-
Notifications
You must be signed in to change notification settings - Fork 3.8k
Closed
Labels
staleA stale issue or PR that will automatically be closed.A stale issue or PR that will automatically be closed.
Description
Bug
When instances unexpecedetly leave a consul-ring and rejoin, the instances won't work anymore until the consul-ring is deleted.
To Reproduce
Steps to reproduce the behavior:
- Started two Loki 1.5.0 containers in monolith-mode. They use the same config (see below) and use Consul as ring. They use the new boltdbshipper store and filesystem, however the problem existed in loki 1.4.0, too.
docker run -p 3100:3100 -v /tmp/loki/:/tmp/loki/ -v /root/loki/config.yml:/config.yaml grafana/loki:1.5.0 -config.file=/config.yaml
docker run -p 3101:3100 -v /tmp/loki/:/tmp/loki/ -v /root/loki/config.yml:/config.yaml grafana/loki:1.5.0 -config.file=/config.yaml
- kill one container with
docker kill
- A new container automatically (trough nomad) comes up and joins the cluster
- After joining the cluster and querying either one of the instances, both fail with:
level=error ts=2020-05-26T10:43:53.883196602Z caller=pool.go:161 msg="error removing stale clients" err="too many failed ingesters"
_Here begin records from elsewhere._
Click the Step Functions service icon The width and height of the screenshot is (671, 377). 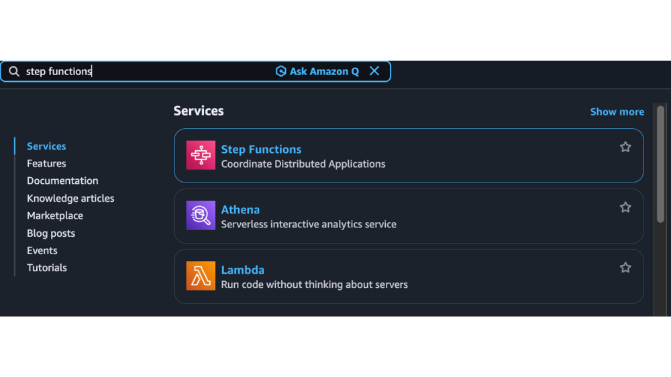click(x=201, y=155)
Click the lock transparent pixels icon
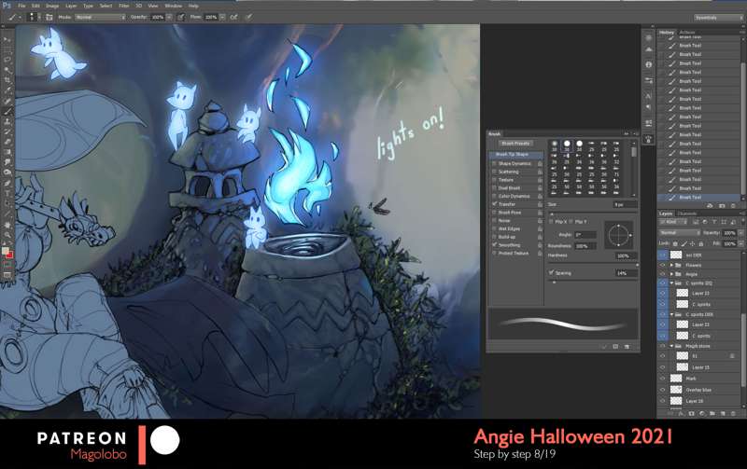The height and width of the screenshot is (469, 747). (676, 242)
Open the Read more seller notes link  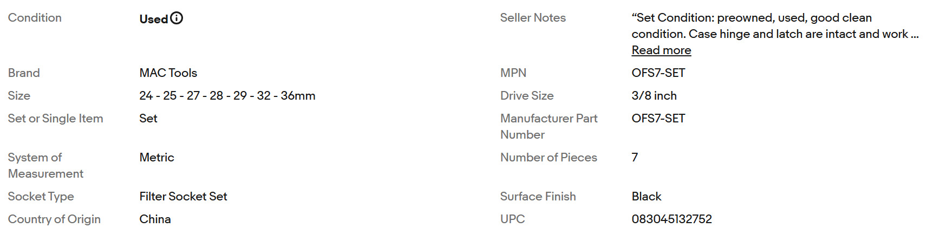661,50
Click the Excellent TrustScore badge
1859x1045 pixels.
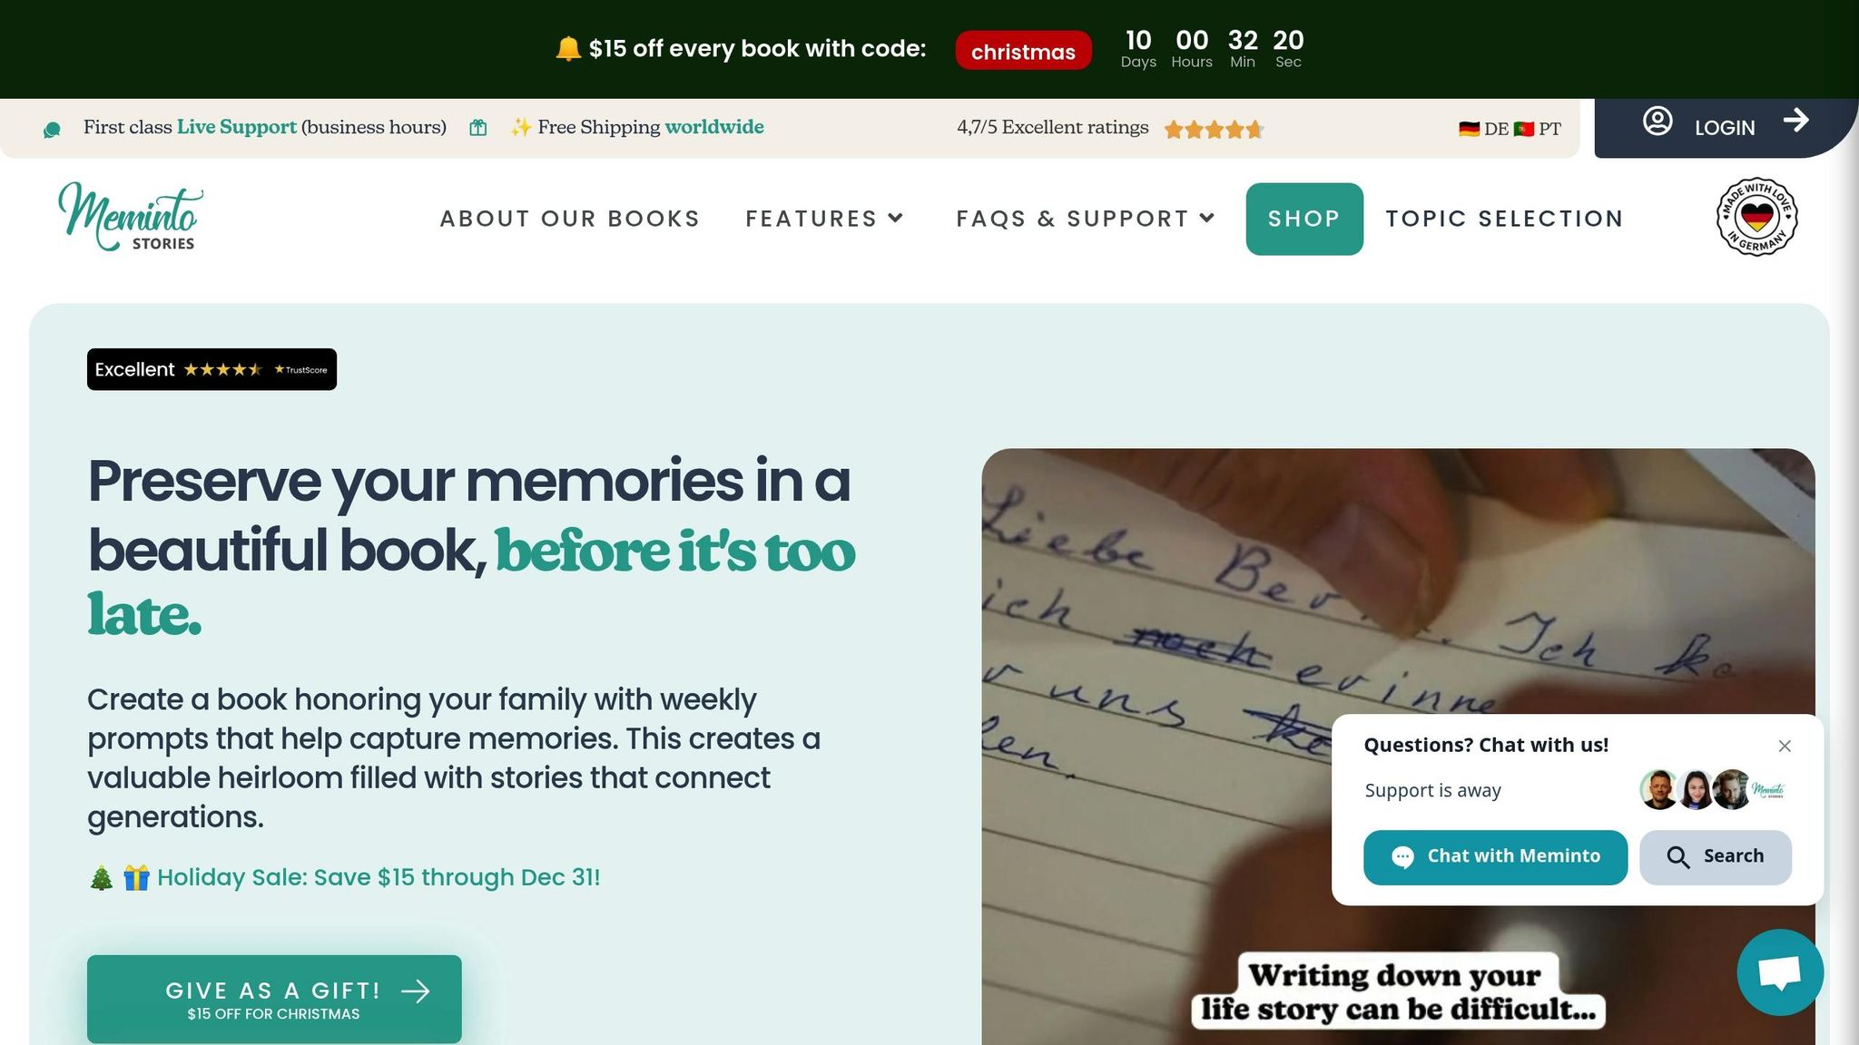(x=211, y=369)
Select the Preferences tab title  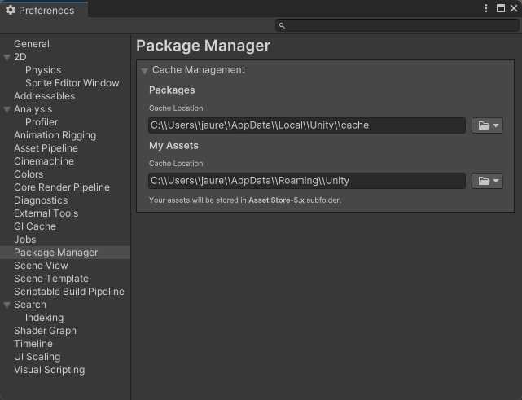pyautogui.click(x=46, y=10)
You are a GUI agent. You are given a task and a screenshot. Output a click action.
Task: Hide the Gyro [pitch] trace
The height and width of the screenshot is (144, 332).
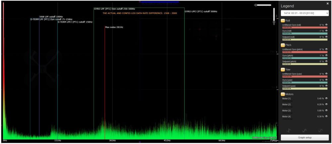tap(326, 55)
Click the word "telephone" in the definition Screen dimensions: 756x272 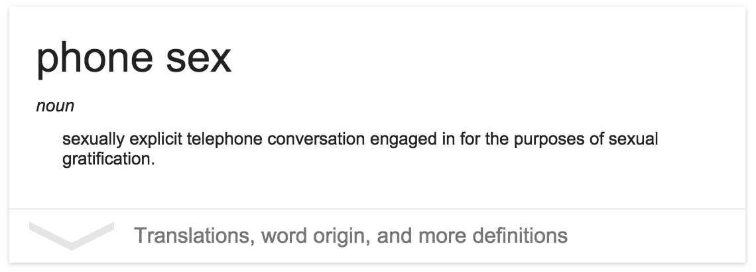point(225,139)
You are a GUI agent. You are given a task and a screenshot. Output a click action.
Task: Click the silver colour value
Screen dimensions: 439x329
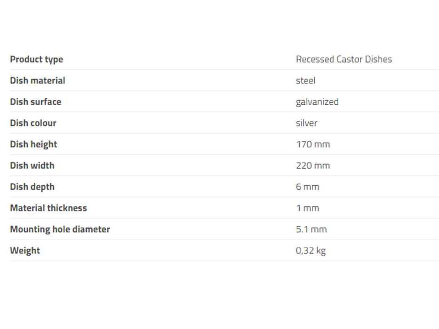[x=306, y=123]
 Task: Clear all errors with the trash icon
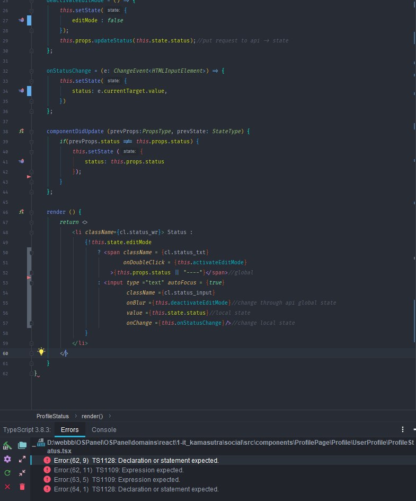(22, 487)
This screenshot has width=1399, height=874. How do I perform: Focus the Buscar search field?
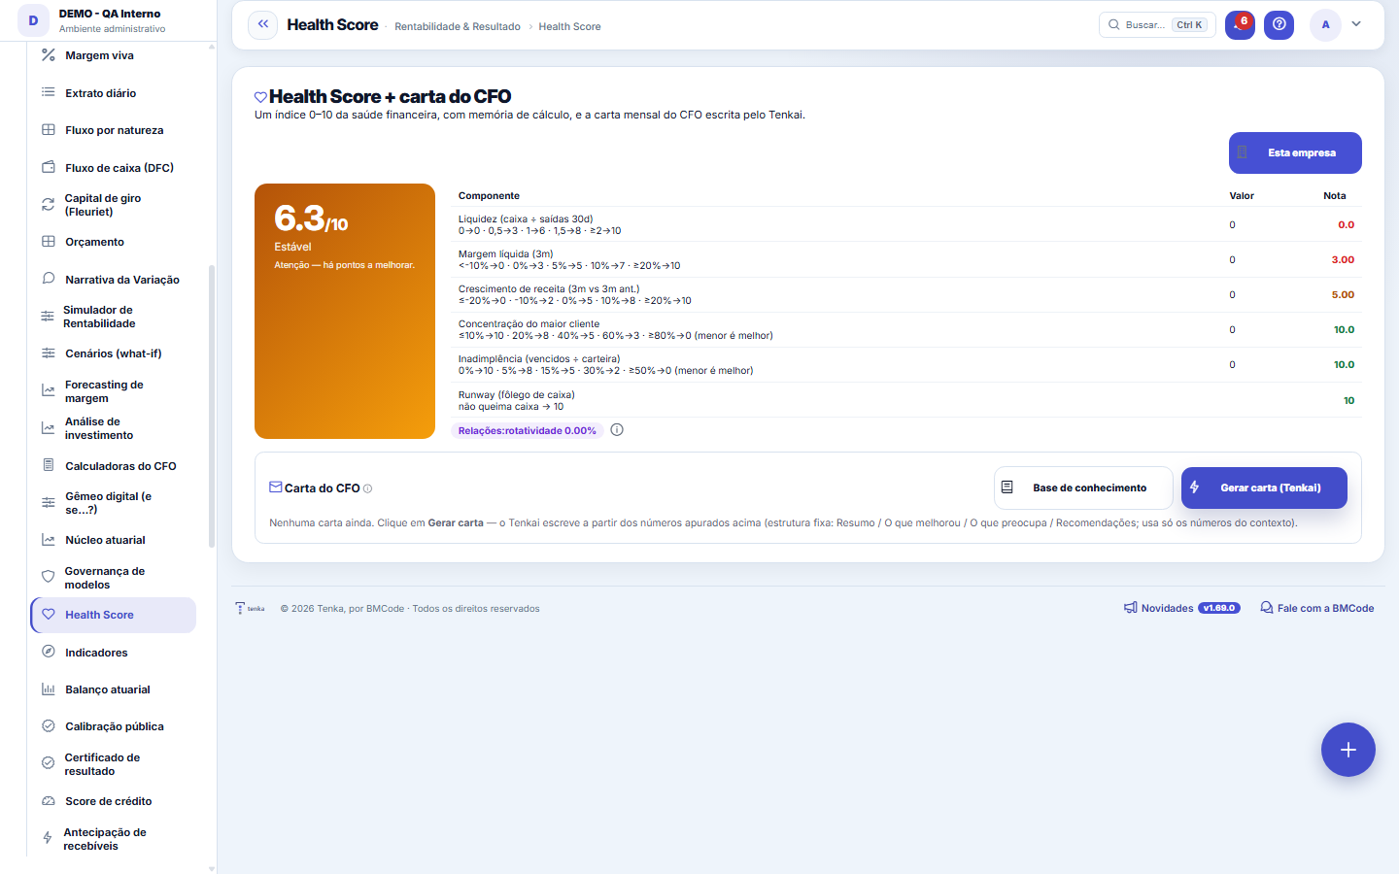(x=1157, y=25)
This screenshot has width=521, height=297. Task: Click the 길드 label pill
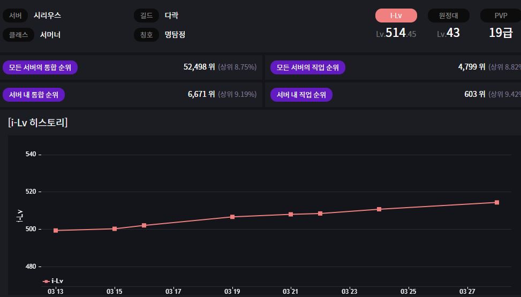point(147,16)
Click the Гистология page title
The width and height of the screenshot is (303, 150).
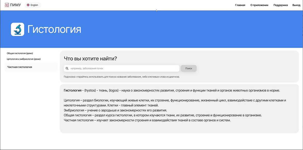pyautogui.click(x=54, y=29)
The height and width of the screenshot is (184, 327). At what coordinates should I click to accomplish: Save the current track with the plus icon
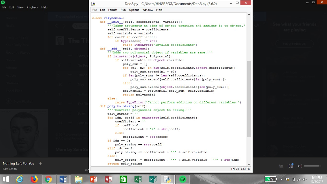click(x=40, y=163)
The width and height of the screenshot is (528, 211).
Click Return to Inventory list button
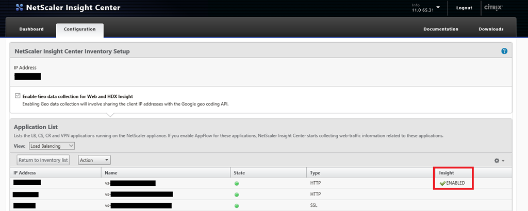click(x=43, y=160)
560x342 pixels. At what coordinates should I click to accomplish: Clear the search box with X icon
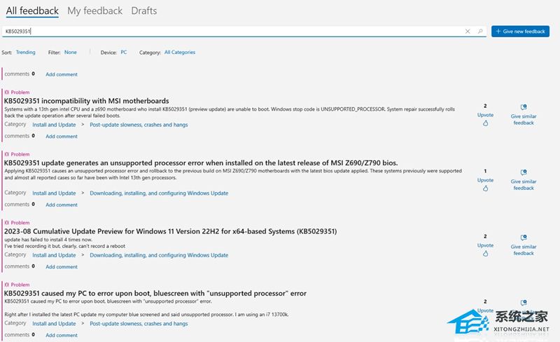point(468,32)

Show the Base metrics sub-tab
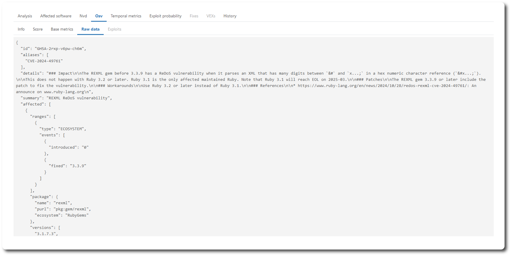(x=62, y=29)
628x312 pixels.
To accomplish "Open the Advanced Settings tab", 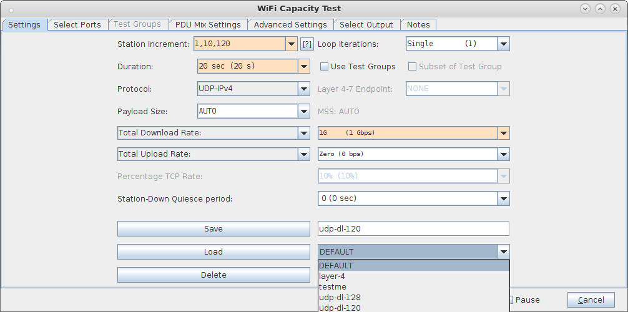I will (x=290, y=25).
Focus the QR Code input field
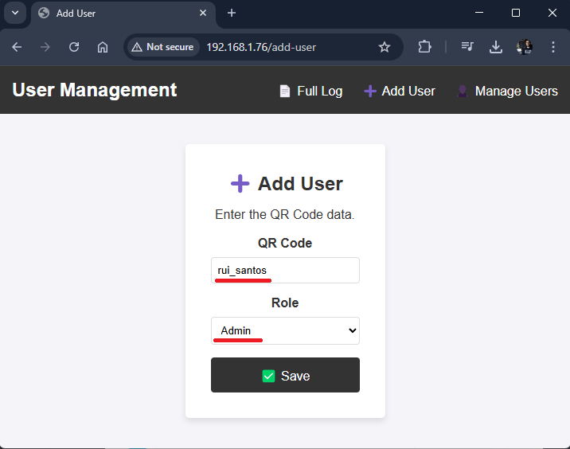 point(285,271)
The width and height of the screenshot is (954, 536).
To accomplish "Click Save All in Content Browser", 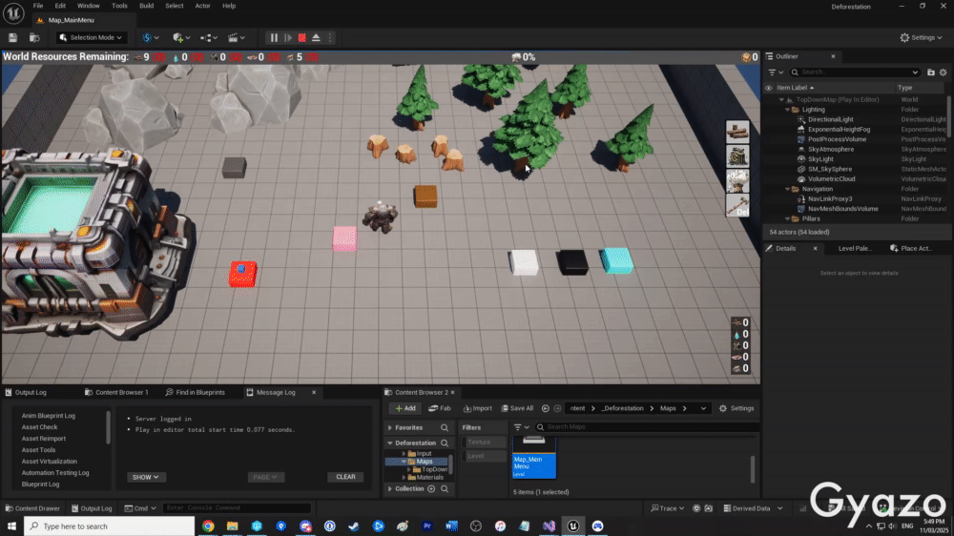I will point(517,408).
- To fix the issue, I have to delete the ring in consul. Then both instances auto-join again and everything works.
Same issue as described here: #1159 (comment) and here #660
Expected behavior
The instances continue to work and do not fail.
Environment:
- Infrastructure: containers on bare-metal
- Deployment tool: nomad
Config
auth_enabled: false
server:
http_listen_port: 3100
ingester:
max_transfer_retries: 0 # Disable blocks transfers on ingesters shutdown or rollout.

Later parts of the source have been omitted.